L’identificazione della Santa riprodotta in quest’opera non è stata semplice. La figura infatti mancava di precisi attributi iconografici e pertanto appariva di oscura lettura. Lo studio del catalogo completo delle opere di Massimo Stanzione ha permesso tuttavia di avanzare l’ipotesi che potesse trattarsi di Santa Caterina d’Alessandria, dal momento che in un dipinto firmato del pittore atellano, in cui è certamente effigiata questa Santa, si nota lo stesso anello e lo stesso abito dipinto nel perduto quadro giuglianese. Delle tre tele che si trovavano in sagrestia, questa era certamente quella a cui l’ignoto autore diede maggiore personalità. Il tratto preciso dona infatti alla figura un’aria guerriera estremamente fiera.
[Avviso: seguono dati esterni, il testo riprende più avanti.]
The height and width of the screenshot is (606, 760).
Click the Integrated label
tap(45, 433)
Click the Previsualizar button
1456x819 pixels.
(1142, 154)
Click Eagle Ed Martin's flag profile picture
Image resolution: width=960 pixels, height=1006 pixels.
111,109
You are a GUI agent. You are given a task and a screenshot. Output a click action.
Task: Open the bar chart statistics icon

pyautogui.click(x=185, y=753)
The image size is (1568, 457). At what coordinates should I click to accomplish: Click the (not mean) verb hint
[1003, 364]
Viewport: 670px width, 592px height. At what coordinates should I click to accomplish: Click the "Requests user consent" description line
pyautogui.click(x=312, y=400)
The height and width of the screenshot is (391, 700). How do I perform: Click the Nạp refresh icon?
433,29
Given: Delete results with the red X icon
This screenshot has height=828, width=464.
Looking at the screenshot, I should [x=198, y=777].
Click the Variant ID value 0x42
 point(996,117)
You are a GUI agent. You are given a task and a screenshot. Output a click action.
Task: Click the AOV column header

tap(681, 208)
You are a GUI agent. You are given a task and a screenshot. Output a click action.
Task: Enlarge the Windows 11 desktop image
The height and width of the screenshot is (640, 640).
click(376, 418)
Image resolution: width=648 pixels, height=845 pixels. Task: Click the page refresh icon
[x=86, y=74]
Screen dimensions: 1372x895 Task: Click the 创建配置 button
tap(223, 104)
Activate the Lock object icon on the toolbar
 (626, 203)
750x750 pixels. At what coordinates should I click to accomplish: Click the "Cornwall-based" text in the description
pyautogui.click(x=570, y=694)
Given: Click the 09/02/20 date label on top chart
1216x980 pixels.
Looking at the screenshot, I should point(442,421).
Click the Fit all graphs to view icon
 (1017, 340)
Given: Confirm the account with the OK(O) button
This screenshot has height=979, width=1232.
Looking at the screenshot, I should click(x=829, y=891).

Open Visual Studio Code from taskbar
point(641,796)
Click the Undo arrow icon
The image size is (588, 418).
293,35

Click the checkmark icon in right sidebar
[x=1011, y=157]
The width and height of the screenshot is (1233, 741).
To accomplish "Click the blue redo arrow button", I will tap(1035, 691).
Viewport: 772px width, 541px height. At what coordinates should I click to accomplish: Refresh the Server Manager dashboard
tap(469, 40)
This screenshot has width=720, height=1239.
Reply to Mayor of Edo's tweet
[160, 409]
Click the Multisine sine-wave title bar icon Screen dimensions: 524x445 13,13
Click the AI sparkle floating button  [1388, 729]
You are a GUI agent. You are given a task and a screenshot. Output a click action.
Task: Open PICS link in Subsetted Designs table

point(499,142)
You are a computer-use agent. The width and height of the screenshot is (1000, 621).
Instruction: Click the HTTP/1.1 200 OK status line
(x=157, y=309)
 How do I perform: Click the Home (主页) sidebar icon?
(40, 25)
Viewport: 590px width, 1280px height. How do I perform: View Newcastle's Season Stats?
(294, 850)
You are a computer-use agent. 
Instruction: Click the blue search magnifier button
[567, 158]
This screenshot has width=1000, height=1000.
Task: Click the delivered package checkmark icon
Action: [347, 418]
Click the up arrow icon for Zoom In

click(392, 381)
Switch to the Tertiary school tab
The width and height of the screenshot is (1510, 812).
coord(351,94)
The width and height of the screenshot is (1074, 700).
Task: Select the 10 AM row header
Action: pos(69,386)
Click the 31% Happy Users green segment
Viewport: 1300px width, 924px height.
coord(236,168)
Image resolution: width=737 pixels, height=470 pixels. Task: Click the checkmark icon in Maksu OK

14 Marzo 2001 – Parrocchia di S. Marco
La Madonna Addolorata
Ignoto inizi sec. XVIII

Il dipinto, uno dei pochi custoditi nella parrocchia di San Marco, era ospitato su uno degli altari a sinistra della navata. Databile tra il 1717 ed 1750, l’opera denotava una buona fattura da parte di un ignoto maestro che certamente aveva visto e studiato le opere dei grandi pittori del Seicento e Settecento napoletano. Il taglio della figura, così come l’ambientazione scura dello sfondo, rimandano immediatamente alle prove di Pacecco De Rosa o anche di Massimo Stanzione, mentre la definizione del viso, così come anche la postura, apertamente rivolta verso l’osservatore, fanno pensare alle opere del Vaccaro. Un dipinto certamente “di provincia” ma che testimonia l’eco che anche al di là della capitale vicereale avevano certe conquiste pittoriche.